Uma senhora, com uma tez olivácea, prepara o lume à sombra da árvore que também estende os braços sobre nós. Para trás perdem-se os campos onde vacas pastam indiferentes ao calor.
-O Feio sou eu!
Alfredo Correa Garcia pode orgulhar-se de ser o único amigo de infância de Gabo à face da terra.
-Todos os outros estão mortos. Mas o grande amigo dele era o meu irmão, Luís Carmelo Correa, da mesma idade.
Estava sentado na esplanada do La Mona, mesmo em frente ao edifício do alcaide, quando a senhora Cármen, depois de me ter tentado explicar como chegar à Calle 4, rogou a José Artur Londoño, acabado de chegar na sua motorizada que o ajuda a distribuir os jornais, o favor de me deixar em casa de Alfredo Correa Garcia, que agora tira pela primeira vez o boné que sempre o acompanha.
-Está a ver esta cicatriz?
Gabito, o meu irmão e outros dois amigos estavam em cima de uma cañandonga, uma árvore que dá um fruto muito grande, quando me caíram todos em cima.
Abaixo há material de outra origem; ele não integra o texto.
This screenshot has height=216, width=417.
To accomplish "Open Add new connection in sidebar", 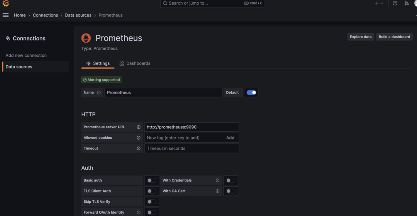I will point(26,56).
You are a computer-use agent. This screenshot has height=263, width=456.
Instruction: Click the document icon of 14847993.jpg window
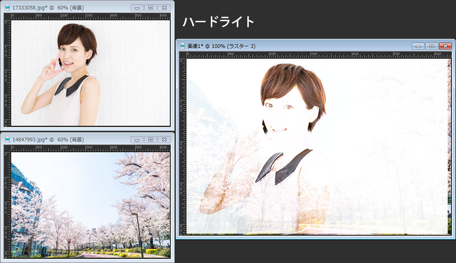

A marca indelével espreita por entre os raros cabelos brancos e as memórias desse tempo são testemunhadas por aquela árvore que não deixa entrar o sol. Cheira a flores frescas naquela segunda manhã em Aracataca.
-Gabito era um miúdo demasiado mimado. Andava sempre com o avô por todo o lado. E sempre muito limpo. Todos os dias, ao final da tarde, saíam os dois de mãos dadas e iam passear. Era nessa altura que o Coronel lhe contava as histórias do que havia passado em Guajira, em Barrancas.
Gabriel García Márquez confirma em Viver para contá-la a importância do avô na sua vida. O coronel festejava o aniversário de Gabito todos os meses e era frequente ouvir-lhe dizer, para quem quisesse ouvir, que o pequeno tinha todos os direitos.
"A princípio desenhava nas paredes, até que as mulheres da casa protestaram com indignação: a parede e a muralha são o papel da canalha. O meu avô enfureceu-se e mandou pintar de branco uma parede da sua joalharia e comprou-me lápis de cores e mais tarde um estojo de aguarelas para pintar à vontade, enquanto ele fabricava os seus célebres peixinhos de ouro."
-Gabito tinha uma grande capacidade para o desenho.
Num dos aposentos exclusivos do avô, na casa-museu, a poucos quarteirões da Calle 4, onde agora escuto Alfredo Correa Garcia, um comboio multicolorido, umas palmeiras e uma casa cheia de vida recortam uma parede branca, trazendo à memória esses primeiros desenhos.
Rubiela Reyes Yáñez veste uma camisa branca que lhe realça a cor da pele e aqueles olhos diáfanos. "Na verdade, o avô andava com ele para todo o lado, numa rotina diária que agradava a ambos. O coronel alimentava-o não só de histórias mas também de livros. A ele se deve o amor de Gabito à leitura. O dicionário resolvia qualquer inquietude da criança. O avô dizia-lhe que era o único livro que não mentia."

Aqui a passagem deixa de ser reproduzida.